These can be found near the oesophagus or trachea, but can also develop upon the lower lobes of the lung. If they become infected or grow too much, they can cause narrowed airways. Treatment consists of surgical excision, sometimes as early as three months.
Congenital cystic adenomatoid malformations
Otherwise known as CCAMs, these develop in one in every 30,000 newborns, when the growth of a baby’s lung tissue happens faster than normal. This can cause the development of cysts, which then fill with fluid or air. CCAMs can also prevent the alveoli – the air sacs in the lungs – from developing normally. Some of the growths can shrink or even disappear without the need for treatment. Some, in rare instances, can cause babies to have breathing problems right after birth.
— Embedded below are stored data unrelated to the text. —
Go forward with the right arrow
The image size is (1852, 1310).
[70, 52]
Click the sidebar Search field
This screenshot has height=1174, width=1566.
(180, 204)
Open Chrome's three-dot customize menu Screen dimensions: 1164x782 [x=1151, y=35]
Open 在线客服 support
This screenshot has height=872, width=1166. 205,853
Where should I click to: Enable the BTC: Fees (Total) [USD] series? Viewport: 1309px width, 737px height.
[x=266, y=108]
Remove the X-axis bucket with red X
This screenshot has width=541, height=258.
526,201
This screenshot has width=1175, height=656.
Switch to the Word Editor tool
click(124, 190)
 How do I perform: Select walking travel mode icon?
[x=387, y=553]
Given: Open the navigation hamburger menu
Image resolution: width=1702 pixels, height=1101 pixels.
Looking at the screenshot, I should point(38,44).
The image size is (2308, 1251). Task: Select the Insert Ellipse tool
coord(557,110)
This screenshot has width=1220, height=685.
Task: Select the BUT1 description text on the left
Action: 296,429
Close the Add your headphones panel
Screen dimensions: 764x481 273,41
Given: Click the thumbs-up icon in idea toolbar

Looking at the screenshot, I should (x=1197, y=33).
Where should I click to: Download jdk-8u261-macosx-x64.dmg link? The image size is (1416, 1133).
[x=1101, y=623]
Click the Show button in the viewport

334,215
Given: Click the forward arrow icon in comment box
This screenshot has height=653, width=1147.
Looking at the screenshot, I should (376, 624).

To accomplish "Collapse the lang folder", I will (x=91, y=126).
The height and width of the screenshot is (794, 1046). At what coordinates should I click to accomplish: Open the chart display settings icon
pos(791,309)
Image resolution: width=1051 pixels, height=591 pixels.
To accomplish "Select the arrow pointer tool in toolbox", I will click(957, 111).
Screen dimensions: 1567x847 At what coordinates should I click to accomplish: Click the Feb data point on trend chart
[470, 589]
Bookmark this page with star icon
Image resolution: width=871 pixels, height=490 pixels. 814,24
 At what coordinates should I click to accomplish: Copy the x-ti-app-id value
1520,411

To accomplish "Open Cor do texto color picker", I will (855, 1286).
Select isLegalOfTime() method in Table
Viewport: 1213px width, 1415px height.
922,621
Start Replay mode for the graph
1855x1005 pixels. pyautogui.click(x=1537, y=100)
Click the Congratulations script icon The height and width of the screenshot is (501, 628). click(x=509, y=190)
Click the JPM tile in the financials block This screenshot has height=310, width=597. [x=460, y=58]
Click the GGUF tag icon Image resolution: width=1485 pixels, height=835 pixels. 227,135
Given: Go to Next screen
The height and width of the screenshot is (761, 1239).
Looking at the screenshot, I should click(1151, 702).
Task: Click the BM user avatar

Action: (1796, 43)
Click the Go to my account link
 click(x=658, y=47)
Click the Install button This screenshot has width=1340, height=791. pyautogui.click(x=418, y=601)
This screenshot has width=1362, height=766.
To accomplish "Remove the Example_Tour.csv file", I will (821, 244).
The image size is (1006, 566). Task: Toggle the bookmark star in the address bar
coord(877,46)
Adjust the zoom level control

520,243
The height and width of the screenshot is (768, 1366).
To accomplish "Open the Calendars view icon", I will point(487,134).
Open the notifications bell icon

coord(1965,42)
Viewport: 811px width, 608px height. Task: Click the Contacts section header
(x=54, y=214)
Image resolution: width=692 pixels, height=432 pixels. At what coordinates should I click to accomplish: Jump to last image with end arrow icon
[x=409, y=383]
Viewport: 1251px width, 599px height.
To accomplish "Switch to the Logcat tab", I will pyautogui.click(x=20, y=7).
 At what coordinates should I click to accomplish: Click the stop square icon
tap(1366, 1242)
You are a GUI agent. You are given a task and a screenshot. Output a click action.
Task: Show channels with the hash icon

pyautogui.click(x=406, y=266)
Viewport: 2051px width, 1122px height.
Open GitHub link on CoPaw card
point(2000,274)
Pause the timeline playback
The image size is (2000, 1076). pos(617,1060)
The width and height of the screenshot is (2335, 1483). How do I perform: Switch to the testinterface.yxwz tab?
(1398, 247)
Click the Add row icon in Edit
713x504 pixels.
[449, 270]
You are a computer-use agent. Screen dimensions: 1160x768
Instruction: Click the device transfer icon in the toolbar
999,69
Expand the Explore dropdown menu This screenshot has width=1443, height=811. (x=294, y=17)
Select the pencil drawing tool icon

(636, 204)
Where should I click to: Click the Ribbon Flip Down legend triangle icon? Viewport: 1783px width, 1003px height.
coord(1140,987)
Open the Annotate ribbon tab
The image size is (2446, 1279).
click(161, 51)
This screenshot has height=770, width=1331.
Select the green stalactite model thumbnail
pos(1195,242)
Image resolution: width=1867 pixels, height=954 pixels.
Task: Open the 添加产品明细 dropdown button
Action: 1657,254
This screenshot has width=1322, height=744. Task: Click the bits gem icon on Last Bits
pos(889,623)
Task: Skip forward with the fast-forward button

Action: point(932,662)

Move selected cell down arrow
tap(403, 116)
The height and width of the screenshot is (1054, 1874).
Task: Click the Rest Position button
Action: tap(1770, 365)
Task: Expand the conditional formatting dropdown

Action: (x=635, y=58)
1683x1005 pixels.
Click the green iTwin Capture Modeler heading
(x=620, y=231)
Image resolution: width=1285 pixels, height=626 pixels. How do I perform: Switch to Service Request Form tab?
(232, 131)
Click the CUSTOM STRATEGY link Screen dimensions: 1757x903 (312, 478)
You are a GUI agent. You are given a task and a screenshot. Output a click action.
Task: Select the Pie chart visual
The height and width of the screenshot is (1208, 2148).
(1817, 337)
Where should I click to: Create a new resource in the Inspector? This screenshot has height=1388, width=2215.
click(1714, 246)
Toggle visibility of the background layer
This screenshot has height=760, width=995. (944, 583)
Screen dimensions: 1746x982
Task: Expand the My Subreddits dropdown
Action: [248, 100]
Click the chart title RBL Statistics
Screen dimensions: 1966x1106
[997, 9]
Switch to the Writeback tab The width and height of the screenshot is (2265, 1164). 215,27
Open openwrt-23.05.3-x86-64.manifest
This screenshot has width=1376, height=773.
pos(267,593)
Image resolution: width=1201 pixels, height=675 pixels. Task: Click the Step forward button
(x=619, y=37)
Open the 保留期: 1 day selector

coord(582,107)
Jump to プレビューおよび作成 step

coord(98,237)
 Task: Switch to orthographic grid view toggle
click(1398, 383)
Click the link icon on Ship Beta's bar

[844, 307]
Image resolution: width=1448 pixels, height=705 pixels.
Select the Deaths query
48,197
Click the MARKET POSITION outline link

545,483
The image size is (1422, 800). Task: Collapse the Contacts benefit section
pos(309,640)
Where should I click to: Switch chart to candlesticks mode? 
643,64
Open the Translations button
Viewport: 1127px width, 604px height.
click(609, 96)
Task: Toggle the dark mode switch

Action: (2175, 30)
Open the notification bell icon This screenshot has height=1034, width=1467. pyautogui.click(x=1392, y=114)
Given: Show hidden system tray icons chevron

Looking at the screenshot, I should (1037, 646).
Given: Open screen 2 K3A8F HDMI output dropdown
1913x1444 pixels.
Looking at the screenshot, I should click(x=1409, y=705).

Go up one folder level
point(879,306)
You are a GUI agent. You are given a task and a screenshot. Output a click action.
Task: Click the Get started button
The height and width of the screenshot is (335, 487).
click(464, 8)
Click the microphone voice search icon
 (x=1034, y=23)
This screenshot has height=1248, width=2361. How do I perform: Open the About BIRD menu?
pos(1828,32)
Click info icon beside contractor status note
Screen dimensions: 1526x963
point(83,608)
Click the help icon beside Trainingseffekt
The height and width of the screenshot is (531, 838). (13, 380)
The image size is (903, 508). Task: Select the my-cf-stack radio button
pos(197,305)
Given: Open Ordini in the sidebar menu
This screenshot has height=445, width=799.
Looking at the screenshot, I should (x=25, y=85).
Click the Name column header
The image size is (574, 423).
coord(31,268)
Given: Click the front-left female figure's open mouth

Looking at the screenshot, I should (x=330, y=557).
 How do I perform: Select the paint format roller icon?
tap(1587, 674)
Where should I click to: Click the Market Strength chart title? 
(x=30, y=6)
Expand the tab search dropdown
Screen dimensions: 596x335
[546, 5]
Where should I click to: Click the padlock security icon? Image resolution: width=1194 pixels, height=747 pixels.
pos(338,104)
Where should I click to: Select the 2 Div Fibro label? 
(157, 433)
Again, surgery is the main treatment for CCAMs.
Congenital lobar emphysema
This is a rare condition which can interfere with a child’s airways by trapping airflow during breathing. It can also result in over-inflation of the lobes of the lung. It can cause difficulty in breathing and very rapid respiration. If the child is well, observation only may be needed. Surgical removal of the affected lobe of the lung may be needed in more severe cases.
These are solid masses of lung tissue which do not connect to any of the lungs’ airways or blood supply. They can be inside of the lungs (intralobar) or outside (extralobar), in either the chest or abdomen. In most cases, the sequestration is removed after birth via surgery: in most cases, the operation is safe, effective and clears up the problem.
As mentioned before, many of these ailments will already be detected during pregnancy and planned for. However, if you’re worried that your child’s condition may have slipped through the net, you are advised to get them checked out as soon as possible.